I can lose time like nobody's business.
Yesterday morning I sat down in exactly this 'space' at very close to the same time (6:37 a.m.) and I thought to myself I have lots of time to sit here and write for a while ...
So I wrote.
It wasn't much. It wasn't hard. I didn't lose myself. But suddenly it was 7:24 a.m. and my first daycare family of the day was on my doorstep. I had completely and totally lost a half hour somewhere.
Normally I look at the clock in and around 7:00 then have a quick bath, run around and do a few things and then my daycare families start filing in.
Not yesterday. I looked at the clock in and around 6:37ish and then I heard movement on the doorstep.
In and of itself, that is not a remarkable observation. The weird thing was when I got dressed.
I quickly threw on some clothes, walked down the hallway and my upper left arm started to hurt. Completely and totally out of nowhere. Weird.
And it didn't go away. Weirder.
My first thought was the left arm/heart attack correlation. I was 99% certain that was not happening but I had just heard that the leading cause of death in heart attack victims is 'denial'. Add this weird pain to the half hour that had inexplicably slipped out of my hands (I still can't quite figure out how I lost it so thoroughly) and I slipped out of Denial Mode, then took my blood pressure. If something was amiss, surely my blood pressure would be off kilter.
Step #2 - Dr. Google. I googled my symptom and quickly deduced that my sore arm was connected to my sore neck/shoulder muscles that had been getting increasingly annoying all weekend. The upper arm bone is connected to the shoulder bone; the shoulder bone is connected to the neck bone and all that jazz. I was cured.
But I simply could not help but sit and think that 'this' is how it happens. 'This' is how a life can be upended and changed on a dime. 'This' is what can happen to anybody, at any time. One unexpected twist or turn and life may never be the same.

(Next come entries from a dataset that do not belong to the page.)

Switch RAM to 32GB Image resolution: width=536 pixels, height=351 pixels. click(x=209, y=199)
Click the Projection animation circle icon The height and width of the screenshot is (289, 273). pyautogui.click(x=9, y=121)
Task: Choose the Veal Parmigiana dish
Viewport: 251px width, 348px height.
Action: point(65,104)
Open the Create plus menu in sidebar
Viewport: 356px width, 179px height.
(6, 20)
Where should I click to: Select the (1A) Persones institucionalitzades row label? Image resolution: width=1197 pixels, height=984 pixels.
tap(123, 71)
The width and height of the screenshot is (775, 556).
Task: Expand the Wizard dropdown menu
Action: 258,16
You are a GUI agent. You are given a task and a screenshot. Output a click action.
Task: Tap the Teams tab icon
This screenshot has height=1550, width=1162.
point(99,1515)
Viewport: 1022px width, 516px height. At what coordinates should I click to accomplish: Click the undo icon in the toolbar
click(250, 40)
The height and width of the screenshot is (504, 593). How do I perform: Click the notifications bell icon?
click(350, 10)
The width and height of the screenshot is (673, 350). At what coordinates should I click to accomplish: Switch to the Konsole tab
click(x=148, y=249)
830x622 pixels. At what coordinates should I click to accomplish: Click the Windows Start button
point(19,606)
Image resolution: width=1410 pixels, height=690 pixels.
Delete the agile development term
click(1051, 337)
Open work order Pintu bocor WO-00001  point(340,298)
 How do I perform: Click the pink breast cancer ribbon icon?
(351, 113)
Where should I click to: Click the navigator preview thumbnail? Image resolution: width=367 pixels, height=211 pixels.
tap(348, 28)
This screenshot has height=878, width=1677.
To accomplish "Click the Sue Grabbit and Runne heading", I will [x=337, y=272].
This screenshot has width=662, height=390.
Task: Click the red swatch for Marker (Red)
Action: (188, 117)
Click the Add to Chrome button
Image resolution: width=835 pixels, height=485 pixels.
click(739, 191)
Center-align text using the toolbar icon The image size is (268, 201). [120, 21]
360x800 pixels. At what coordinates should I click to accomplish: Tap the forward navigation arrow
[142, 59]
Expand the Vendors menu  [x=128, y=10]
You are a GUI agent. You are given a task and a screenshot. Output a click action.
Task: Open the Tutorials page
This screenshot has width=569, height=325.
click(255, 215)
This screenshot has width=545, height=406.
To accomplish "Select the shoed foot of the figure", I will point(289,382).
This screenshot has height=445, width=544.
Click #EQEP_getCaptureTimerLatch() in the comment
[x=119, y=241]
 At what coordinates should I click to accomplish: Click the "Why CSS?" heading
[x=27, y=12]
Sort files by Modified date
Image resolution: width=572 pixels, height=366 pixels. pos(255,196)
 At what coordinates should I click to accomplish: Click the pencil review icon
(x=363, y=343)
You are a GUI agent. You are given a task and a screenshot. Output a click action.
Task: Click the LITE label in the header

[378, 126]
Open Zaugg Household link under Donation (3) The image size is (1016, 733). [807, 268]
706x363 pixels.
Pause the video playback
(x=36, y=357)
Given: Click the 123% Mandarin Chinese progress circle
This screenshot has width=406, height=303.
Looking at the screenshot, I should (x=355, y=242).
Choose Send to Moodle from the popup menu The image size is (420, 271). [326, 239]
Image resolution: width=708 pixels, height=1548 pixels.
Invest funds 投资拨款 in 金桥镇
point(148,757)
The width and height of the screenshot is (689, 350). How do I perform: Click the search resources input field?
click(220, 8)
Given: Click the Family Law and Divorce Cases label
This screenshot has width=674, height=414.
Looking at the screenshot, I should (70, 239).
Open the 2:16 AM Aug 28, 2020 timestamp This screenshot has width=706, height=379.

My friend's sister was admitted into the hospital last Friday morning. She passed away yesterday afternoon. I was admitted into the hospital six years ago with the same symptoms. When they described all of the contingencies before I had an emergency hernia operation, they explained (what I consider to be) the worst case scenario. The 'worst case scenario' is exactly what happened to my friend's sister. With the added risk factors of her current state of health. I walked out of the hospital within 24 hours with nothing more than a battle scar and a little healing to do. My friend's sister? Didn't walk out again.
Life can change in a New York Minute. Yesterday? It didn't. But it did for so many others. My friend has lost another member of her family. Her attitude is to 'seize the moment' and enjoy life now because she has been reminded time and time and time and time again ... that we just don't know how long we have on this planet. She is bound and determined to make the most of every moment. She tells people she loves them. Every day. At the end of every conversation. She takes her adult family on vacations. A lot. She honors, respects and loves her husband out loud.
I don't think that a person can live in fear of what may lie ahead. But we can (and should) make the most of the little moments we find within each and every day. And try to keep track of those 'half hours' that slip idly through our fingers (I am right on track this morning and know exactly where this last half hour went).